Salvatore Parolisi, il fratello di Melania Rea: ‘Ho provato rabbia’

Il fratello di Melania Rea commenta l’intervista a Parolisi: rabbia e preoccupazione per il femminicidio.

Salvatore Parolisi, il fratello di Melania Rea: 'Ho provato rabbia'
Salvatore Parolisi, il fratello di Melania Rea: ‘Ho provato rabbia’

Michele Rea, fratello di Melania Rea, ha espresso rabbia e dolore dopo l’intervista rilasciata da Salvatore Parolisi, l’ex marito della vittima, al programma Chi l’ha visto?. L’uomo, condannato per l’omicidio della moglie nel 2011, ha recentemente beneficiato di un permesso premio e ha lasciato la prigione. L’intervista, condotta da Federica Sciarelli, ha suscitato indignazione nel mondo della famiglia Rea, che continua a cercare giustizia per la donna uccisa.

La rabbia di un fratello

Intervistato dall’Adnkronos, Michele Rea ha commentato l’intervista a Salvatore Parolisi, affermando: “Rabbia. Questo ho provato, da fratello di Melania ma anche da uomo, vedendo l’intervista a Salvatore Parolisi.” L’uomo ha espresso la sua delusione per il fatto che un assassino, dopo solo 12 anni di carcere, possa uscire e rifarsi una vita, con contatti con altre persone. Michele ha anche sottolineato l’importanza di combattere il femminicidio e spera che, dopo le dichiarazioni di Parolisi, i permessi concessi vengano revocati.

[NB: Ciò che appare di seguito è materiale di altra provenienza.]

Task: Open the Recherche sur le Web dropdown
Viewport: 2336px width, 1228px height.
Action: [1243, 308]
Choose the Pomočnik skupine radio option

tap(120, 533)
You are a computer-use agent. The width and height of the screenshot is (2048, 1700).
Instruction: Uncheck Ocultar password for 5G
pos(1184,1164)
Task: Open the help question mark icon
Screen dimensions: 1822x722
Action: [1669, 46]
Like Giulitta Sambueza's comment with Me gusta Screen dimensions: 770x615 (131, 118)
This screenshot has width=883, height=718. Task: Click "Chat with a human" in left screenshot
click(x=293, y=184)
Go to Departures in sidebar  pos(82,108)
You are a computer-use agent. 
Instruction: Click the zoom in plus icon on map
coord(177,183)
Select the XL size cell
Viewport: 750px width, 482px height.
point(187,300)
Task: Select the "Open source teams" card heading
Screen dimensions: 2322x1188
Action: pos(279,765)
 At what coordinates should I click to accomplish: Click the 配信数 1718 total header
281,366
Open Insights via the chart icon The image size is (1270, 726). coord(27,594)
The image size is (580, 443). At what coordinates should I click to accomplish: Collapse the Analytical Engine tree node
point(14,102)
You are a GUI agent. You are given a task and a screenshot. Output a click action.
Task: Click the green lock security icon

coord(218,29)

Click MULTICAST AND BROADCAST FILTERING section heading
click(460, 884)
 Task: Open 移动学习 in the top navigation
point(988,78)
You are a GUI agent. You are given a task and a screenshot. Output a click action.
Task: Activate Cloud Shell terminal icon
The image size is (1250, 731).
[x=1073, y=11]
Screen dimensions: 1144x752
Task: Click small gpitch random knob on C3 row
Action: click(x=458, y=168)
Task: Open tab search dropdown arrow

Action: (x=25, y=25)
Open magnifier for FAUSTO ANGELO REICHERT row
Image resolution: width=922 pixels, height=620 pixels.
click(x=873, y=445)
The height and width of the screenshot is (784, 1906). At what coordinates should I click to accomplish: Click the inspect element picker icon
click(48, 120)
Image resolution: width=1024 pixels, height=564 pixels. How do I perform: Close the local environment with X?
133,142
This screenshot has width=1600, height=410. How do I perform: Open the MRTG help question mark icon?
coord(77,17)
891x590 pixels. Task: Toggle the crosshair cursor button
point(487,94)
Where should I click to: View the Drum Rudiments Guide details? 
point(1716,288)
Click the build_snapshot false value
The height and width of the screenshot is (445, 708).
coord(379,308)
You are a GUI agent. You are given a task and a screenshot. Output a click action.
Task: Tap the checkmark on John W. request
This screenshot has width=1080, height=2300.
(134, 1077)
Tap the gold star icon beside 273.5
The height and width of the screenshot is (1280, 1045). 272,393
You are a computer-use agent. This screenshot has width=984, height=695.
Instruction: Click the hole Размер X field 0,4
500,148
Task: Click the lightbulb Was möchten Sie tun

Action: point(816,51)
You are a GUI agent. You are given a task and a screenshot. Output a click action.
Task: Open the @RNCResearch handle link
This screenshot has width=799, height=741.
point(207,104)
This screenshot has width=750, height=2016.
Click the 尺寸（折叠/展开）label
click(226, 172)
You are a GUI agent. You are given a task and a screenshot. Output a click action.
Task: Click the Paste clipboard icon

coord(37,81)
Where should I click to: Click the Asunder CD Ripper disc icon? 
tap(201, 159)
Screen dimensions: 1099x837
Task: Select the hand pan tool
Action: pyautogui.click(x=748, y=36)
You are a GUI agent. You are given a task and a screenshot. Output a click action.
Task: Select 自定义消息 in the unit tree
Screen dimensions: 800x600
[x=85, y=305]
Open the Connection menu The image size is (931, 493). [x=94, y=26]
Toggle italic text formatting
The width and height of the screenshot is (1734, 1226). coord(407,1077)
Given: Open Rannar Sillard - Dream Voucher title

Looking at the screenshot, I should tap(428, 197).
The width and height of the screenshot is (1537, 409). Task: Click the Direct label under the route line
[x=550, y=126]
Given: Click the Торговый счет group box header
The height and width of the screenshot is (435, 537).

Le dichiarazioni di Parolisi

Salvatore Parolisi, ex caporal maggiore, ha riconosciuto di aver tradito Melania Rea, a causa dell’attaccamento della donna alla sua famiglia. L’uomo ha anche lamentato la mancanza di intimità nella loro vita coniugale. Tuttavia, Parolisi ha continuato a dichiararsi innocente e ha messo in luce una visione del mondo femminile che, secondo Michele Rea, è arrogante e di rifiuto. L’ex marito della vittima ha anche rivelato di aver avuto un rapporto con un’altra donna, che ha portato a una gravidanza, ma non ha mai riconosciuto la figlia.

Il fratello di Melania ha espresso preoccupazione per il fatto che Parolisi, pur essendo un assassino, possa uscire di prigione e riprendere una vita normale. Michele Rea ha anche sottolineato che, se il processo si fosse svolto oggi, Parolisi sarebbe stato condannato all’ergastolo, a causa delle nuove normative sul femminicidio.

Le opinioni del legale della famiglia

Mauro Gionni, legale della famiglia Rea, ha commentato la sentenza di Parolisi, chiarificando che una condanna a venti anni di carcere non implica l’innocenza, ma la colpevolezza oltre ogni ragionevole dubbio. Gionni ha spiegato che Parolisi non è stato condannato all’ergastolo solo perché le norme in vigore all’epoca non prevedevano l’aggravante del rapporto di coniugio. Inoltre, ha sottolineato che l’unico capo d’accusa riguardava la crudeltà, ma la difesa sostiene che la Corte di Cassazione abbia commesso un errore nel respingere tale aggravante, considerando che uccidere la madre, che era a conoscenza della presenza della figlia e non sapeva cosa le sarebbe successo, era crudele.

Gionni ha anche osservato che il numero di coltellate non è determinante se l’arma è di piccole dimensioni e i colpi sono stati inferti per uccidere. Queste considerazioni sono state fatte in vista di un possibile ricorso per la revisione della sentenza.

La famiglia Rea continua a cercare giustizia per Melania, che ha perso la vita a causa di un omicidio che, secondo il fratello, è stato motivato da una visione distorta del mondo femminile. La sua morte ha lasciato un vuoto che non si è mai colmato, e la sua famiglia spera che le dichiarazioni di Parolisi possano portare a una maggiore attenzione verso il femminicidio e la sua prevenzione.